《本命年札记:一个乡村创业者的四季》
正月初二的晨霜还凝在瓦檐上时,我已裹着褪色的棉大衣挤上了开往山东的长途客车。苗圃生意是年前和远房表亲合计的,他说济南城郊的绿化带工程缺苗,樟树苗能赚差价。车厢里飘着劣质烟草味,我数着手机里的存款短信,把晕车药咽下去——那是用老房子抵押贷款的最后一笔钱,像块烧红的铁压在口袋里。
山东的风像把钝刀。在济阳的苗圃基地,我蹲在冻土上一棵一棵挑苗,手背裂得渗血。表亲说“差不多就行”,我却总想着老家村口那排歪歪扭扭的杨树——当年我爹栽它们时,也这么仔细拨弄过树根的土。到正月底结算时,货车司机卷走了三成货款,表亲拍着我肩膀说“行情就这样”,我盯着银行短信里的数字,突然想起小时候摔碎存钱罐,硬币滚了一地,怎么捡都捡不全。

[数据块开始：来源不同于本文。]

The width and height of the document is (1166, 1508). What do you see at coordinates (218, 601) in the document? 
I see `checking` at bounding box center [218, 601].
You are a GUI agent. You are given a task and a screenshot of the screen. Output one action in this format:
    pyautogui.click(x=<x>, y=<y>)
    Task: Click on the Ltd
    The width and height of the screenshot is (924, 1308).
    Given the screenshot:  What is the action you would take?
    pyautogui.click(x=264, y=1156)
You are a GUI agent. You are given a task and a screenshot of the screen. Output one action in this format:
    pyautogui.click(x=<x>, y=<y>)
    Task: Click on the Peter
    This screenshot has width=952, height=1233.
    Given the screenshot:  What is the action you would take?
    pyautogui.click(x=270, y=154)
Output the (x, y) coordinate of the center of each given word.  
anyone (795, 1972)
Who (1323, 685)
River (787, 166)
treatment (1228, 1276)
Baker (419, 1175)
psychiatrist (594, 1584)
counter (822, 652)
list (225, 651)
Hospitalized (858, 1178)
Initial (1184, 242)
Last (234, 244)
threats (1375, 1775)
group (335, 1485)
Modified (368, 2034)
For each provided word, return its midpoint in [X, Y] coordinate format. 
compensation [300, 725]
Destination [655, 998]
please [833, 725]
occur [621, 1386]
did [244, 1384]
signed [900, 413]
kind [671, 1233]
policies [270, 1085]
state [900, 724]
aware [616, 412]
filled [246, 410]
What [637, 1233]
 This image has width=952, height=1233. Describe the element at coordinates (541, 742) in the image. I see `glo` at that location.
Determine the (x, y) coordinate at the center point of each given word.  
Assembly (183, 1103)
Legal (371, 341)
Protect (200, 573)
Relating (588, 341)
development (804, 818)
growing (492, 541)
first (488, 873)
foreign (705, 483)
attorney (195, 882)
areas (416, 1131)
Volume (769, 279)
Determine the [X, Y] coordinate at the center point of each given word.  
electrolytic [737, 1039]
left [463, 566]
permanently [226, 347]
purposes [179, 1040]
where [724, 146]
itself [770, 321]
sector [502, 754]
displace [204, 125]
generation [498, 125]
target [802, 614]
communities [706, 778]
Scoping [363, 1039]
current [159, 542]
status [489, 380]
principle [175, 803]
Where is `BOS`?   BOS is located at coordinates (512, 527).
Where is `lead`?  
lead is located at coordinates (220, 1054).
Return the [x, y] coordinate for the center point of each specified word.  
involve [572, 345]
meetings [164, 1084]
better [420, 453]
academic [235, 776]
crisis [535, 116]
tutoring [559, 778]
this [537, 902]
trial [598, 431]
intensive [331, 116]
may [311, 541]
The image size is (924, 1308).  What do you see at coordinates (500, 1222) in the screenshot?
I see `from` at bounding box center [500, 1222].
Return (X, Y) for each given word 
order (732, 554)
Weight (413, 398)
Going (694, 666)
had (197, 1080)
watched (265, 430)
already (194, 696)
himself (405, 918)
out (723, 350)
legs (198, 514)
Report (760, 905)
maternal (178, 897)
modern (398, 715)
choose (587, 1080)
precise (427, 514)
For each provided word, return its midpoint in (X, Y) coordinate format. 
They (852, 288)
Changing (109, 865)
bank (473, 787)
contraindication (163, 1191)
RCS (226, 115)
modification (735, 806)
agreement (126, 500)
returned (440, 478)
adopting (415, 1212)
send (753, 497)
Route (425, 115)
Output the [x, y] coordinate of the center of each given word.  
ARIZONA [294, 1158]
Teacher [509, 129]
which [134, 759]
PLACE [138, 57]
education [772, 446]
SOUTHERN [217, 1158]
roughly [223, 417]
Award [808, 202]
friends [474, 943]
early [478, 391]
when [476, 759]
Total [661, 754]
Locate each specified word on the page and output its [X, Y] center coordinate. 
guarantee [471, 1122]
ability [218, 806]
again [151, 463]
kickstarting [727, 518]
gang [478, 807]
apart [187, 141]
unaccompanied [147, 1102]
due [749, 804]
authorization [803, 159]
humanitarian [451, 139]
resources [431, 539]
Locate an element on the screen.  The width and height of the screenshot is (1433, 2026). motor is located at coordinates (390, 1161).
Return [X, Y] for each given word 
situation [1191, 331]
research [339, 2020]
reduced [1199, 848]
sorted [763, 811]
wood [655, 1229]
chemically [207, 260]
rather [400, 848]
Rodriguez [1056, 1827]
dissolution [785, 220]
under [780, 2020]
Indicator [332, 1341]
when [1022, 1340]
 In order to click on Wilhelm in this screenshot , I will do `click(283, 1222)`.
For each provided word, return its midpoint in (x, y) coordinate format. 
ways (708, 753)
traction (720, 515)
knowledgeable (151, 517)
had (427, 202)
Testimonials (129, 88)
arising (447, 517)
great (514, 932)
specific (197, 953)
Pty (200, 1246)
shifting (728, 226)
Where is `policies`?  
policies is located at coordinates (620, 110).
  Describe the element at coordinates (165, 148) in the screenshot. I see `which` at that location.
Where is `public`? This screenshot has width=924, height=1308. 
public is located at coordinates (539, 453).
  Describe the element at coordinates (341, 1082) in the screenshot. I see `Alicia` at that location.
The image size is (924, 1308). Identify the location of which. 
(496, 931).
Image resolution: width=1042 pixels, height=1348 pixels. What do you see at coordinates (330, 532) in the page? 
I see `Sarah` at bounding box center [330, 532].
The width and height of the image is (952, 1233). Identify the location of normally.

本命年果然犯冲。三月转去杭州看货车,在汽车城转得脚底起茧。交了五千押金那晚,住在笕桥城中村的小旅馆,天花板漏雨,滴答声敲在脑仁上。梦里看见自家池塘涨水,锦鲤跳出水面,嘴里叼着车钥匙——醒来才发现枕头被口水洇湿了一片。第四天终究退了车,销售冷着脸扣下押金,我蹲在4S店门口抽完一包烟,看西湖方向的云压得很低,像极了老家暴雨前的天色。
南京、武汉的奔波像团模糊的影子。在汉口火车站吃泡面时,接到家里电话,说鱼塘缺氧死了二十多条锦鲤。我对着垃圾桶吐掉泡软的面饼,突然觉得累极了——那些在城市间换乘地铁的清晨,那些在汽配城和老板们赔笑脸的午后,都比不上蹲在塘边给增氧机换零件来得踏实。五月末回到家,车没买成,存款数字比年初少了个零,媳妇把账本摔在桌上,玻璃罐里的腌黄瓜在橱柜里泛着酸气。
如今每天清晨五点半,我都会绕着鱼塘走三圈。睡莲刚展开新叶,锦鲤听见脚步声就聚过来,红的白的挤成一片,像团不会沉的火焰。学校放学时,我常搬个马扎坐在操场边,看孩子们写作文。有个扎羊角辫的女孩总写“我的爸爸”,她说爸爸在上海修地铁,过年才能回来。我教她用“鱼鳞似的月光”形容池塘夜景,她咬着铅笔问:“叔,你家的鱼会做噩梦吗?”
昨夜给鱼苗撒完饲料,坐在塘边抽烟。远处传来麻将声,是村东头老李家。萤火虫在芦苇间飞,像谁随手撒了把火星。手机震了震,表亲发来消息,说河南有批冬青苗急出。我捏灭烟头,看火星溅进水里,涟漪一圈圈漫开,又慢慢平复。塘底的鹅卵石泛着青白,像极了正月初二那天客车玻璃上的霜花。
本命年还剩半年,鱼缸里的水草又长出了新须。孩子们的作文本堆在案头,最新那篇写《夏天的味道》,有个男孩说闻到了鱼塘水腥气,“像爷爷泡的药酒,辣辣的,又有点甜”。我摸着本子上的墨渍,突然想起父亲临终前攥着我的手,说“地里的庄稼,春种秋收自有定数”。夜风裹着荷香掠过脖颈,我起身给增氧机换了根保险丝,蓝色的电流在指尖跳了跳,像某种隐秘的启示。